Microsoft backed away from comments made by CEO Steve Ballmer, who had told Japanese software developers that the next version of Windows would be dubbed Windows 8, and that it would launch in 2012.
"It appears there was a misstatement," a Microsoft spokesperson said in a statement the company issued. "We are eagerly awaiting the next generation of Windows 7 hardware that will be available in the coming fiscal year. To date, we have yet to formally announce any timing or naming for the next version of Windows."
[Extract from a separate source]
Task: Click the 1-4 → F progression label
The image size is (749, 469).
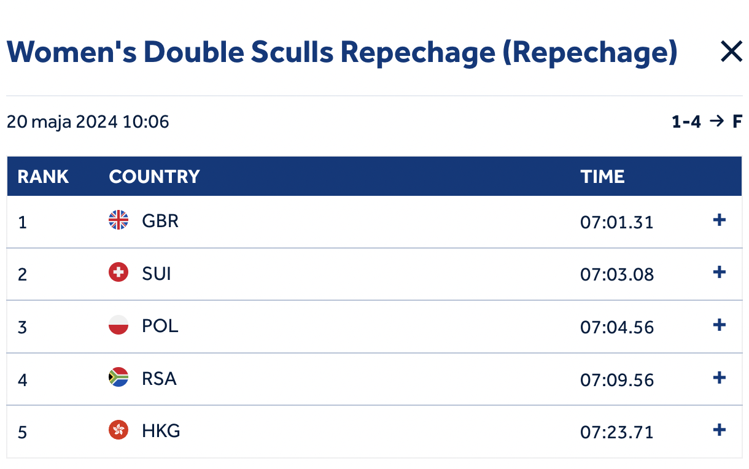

According to a transcript of his Monday speech made available by Microsoft, Ballmer said Monday that, "as we look forward to the next generation of Windows systems, which will come out next year, there's a whole lot more coming. As we progress through the year, you ought to expect to hear a lot about Windows 8. Windows 8 slates, tablets, PCs, a variety of different form factors."
Microsoft often keeps a tight lid on its products' names. In 2008, for instance, Microsoft didn't officially label the next edition as "Windows 7" until just weeks before it debuted an early build to developers, even though it had used that moniker for months as a code name.
Windows 8 probably launch in late 2012 or early 2013
Michael Cherry, an analyst with Kirkland, Wash.-based Directions on Microsoft, wondered exactly what part of Ballmer's comments Monday were misstatements. "Was it the name, Windows 8?" Cherry asked. "Or was it [the release in] 2012? Sometimes this is like being a soothsayer, pulling apart the entrails of animals."
Another hint, Cherry said, was the announcement that Steven Sinofsky, the Microsoft executive who heads up the Windows group, will be at the All Things Digital conference that runs May 31 to June 2.
"I think Microsoft will use that to show us that they're making progress on Windows 8," said Cherry. "In January at CES, Microsoft showed a bit of Windows 8, but it was held together with alligator clips and duct tape. Sinofsky will probably demonstrate a more polished package, and show us enough to prove progress."
But even with those tidbits, Cherry said he would wait until PDC, when he expects Microsoft will provide all developers an early version of Windows 8, to make a more precise call on whether the next OS will ship next year.